Data excerpts: Begin

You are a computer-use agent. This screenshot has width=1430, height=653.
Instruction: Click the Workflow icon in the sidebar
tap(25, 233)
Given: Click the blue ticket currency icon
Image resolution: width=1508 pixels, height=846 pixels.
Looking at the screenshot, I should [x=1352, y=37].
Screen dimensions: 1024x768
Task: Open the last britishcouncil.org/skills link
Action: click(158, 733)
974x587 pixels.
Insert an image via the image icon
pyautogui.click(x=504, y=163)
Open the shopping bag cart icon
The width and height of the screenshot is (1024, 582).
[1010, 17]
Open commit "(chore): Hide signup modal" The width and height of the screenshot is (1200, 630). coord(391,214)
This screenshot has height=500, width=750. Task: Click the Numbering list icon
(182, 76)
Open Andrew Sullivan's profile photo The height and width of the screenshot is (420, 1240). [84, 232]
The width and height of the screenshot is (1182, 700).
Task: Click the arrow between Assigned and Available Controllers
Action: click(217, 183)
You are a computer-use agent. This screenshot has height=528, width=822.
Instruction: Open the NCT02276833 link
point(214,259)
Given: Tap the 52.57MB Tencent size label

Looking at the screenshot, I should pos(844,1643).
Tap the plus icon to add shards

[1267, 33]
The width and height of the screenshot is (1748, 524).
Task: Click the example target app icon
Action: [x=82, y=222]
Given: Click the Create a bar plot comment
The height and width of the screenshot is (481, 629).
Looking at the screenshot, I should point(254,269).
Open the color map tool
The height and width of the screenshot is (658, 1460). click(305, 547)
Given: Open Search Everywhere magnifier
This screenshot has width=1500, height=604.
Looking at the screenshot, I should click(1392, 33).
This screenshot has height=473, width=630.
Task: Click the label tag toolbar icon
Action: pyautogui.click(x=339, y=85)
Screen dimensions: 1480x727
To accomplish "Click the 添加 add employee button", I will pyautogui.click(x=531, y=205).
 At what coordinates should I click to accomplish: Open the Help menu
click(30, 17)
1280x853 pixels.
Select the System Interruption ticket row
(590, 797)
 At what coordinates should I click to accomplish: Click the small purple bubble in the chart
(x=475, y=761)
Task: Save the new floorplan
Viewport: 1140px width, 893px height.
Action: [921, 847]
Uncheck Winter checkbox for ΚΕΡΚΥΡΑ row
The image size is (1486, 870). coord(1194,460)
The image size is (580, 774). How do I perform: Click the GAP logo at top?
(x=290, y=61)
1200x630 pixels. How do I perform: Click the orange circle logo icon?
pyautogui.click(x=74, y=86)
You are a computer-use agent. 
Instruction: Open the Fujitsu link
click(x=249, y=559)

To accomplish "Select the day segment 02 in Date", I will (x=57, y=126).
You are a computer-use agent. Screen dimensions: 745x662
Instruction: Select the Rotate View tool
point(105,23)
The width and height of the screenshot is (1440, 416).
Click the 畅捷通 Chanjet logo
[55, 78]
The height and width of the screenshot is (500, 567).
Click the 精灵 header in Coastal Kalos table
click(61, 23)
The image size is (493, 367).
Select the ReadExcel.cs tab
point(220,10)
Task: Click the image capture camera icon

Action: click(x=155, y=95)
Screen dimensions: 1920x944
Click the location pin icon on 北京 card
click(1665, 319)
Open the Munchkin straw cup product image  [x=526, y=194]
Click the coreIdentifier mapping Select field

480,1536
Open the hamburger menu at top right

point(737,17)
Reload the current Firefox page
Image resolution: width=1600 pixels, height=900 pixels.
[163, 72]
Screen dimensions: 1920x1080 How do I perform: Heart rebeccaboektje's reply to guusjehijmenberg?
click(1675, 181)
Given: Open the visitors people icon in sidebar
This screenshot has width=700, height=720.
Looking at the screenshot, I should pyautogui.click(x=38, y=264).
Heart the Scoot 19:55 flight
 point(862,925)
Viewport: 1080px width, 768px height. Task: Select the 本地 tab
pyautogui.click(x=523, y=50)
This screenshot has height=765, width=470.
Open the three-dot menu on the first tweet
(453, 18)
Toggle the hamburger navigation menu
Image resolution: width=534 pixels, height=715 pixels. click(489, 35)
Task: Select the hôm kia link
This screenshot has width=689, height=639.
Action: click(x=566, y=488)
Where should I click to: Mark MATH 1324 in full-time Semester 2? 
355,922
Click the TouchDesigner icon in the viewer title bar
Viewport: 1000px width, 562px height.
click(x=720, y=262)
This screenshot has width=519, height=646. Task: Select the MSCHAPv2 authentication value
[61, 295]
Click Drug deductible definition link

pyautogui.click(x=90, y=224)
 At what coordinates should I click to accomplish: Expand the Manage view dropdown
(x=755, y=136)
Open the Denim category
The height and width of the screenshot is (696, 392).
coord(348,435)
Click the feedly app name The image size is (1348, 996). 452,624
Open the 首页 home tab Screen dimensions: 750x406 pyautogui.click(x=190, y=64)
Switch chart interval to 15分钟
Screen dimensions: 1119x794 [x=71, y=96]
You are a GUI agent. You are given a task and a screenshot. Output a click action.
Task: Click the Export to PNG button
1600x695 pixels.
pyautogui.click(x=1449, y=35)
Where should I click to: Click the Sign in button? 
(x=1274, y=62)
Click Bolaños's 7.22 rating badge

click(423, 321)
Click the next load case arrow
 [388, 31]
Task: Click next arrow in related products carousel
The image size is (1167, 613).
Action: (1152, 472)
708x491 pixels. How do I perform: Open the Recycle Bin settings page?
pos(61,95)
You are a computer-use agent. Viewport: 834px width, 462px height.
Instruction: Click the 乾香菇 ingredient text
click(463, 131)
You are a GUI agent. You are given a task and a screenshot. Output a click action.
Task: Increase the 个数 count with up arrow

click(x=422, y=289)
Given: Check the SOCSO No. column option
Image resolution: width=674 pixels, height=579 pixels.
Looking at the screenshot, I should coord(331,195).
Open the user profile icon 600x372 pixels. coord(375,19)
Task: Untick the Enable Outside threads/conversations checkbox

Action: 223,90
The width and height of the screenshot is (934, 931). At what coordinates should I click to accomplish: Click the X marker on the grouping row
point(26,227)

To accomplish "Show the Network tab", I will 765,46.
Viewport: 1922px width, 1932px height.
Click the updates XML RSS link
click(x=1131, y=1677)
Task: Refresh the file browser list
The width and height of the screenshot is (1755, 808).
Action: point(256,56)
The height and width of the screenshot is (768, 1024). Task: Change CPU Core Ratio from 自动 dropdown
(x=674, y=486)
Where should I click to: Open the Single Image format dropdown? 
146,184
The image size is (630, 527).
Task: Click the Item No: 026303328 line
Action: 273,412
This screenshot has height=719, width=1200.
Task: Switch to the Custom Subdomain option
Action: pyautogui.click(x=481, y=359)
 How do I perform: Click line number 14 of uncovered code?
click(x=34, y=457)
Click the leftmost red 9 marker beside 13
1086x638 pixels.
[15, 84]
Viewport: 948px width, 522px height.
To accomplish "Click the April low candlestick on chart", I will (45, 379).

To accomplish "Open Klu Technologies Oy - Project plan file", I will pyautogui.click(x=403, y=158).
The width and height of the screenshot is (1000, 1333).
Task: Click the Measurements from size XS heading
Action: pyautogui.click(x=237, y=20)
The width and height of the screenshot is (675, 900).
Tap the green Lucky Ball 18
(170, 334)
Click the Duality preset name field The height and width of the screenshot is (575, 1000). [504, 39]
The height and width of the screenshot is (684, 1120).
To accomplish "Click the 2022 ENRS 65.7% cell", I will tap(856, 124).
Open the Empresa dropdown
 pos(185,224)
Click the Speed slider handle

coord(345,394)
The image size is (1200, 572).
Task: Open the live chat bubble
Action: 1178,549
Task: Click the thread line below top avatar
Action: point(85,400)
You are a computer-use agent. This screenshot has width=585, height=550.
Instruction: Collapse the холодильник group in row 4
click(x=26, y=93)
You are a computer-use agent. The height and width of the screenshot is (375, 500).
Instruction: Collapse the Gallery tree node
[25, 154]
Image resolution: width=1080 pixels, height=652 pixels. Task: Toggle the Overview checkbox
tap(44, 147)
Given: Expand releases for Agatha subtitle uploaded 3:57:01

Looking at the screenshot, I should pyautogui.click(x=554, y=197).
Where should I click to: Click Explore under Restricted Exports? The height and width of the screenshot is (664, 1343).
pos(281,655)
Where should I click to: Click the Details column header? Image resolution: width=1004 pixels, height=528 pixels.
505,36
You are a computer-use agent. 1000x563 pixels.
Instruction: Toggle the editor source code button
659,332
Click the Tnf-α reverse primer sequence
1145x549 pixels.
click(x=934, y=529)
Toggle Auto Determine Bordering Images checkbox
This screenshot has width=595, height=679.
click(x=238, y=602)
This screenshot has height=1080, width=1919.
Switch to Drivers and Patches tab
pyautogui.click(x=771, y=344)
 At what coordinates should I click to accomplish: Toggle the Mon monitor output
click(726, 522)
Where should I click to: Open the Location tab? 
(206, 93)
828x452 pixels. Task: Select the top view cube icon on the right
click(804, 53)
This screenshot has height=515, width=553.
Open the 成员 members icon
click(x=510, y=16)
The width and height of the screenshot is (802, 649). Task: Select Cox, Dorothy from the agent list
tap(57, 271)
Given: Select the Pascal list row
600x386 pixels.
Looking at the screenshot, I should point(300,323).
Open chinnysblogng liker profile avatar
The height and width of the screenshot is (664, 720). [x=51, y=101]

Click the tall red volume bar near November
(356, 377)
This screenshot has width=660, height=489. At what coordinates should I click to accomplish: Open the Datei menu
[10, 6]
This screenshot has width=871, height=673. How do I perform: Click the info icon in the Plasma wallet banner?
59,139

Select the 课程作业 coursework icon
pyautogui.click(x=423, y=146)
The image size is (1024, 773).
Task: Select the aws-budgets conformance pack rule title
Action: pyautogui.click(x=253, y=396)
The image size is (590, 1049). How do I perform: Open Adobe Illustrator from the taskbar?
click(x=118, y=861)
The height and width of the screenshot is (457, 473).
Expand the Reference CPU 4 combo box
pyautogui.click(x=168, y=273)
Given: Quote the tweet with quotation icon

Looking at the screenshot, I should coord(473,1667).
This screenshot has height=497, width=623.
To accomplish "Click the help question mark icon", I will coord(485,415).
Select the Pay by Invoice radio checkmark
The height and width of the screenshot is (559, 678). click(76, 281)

Data excerpts: End

**What to produce:** The line with "Given: Click the blue ticket currency icon" marks the end; reproduce exactly every line from the start of the entries up to it, that line included.

**Task result:**
You are a computer-use agent. This screenshot has width=1430, height=653.
Instruction: Click the Workflow icon in the sidebar
tap(25, 233)
Given: Click the blue ticket currency icon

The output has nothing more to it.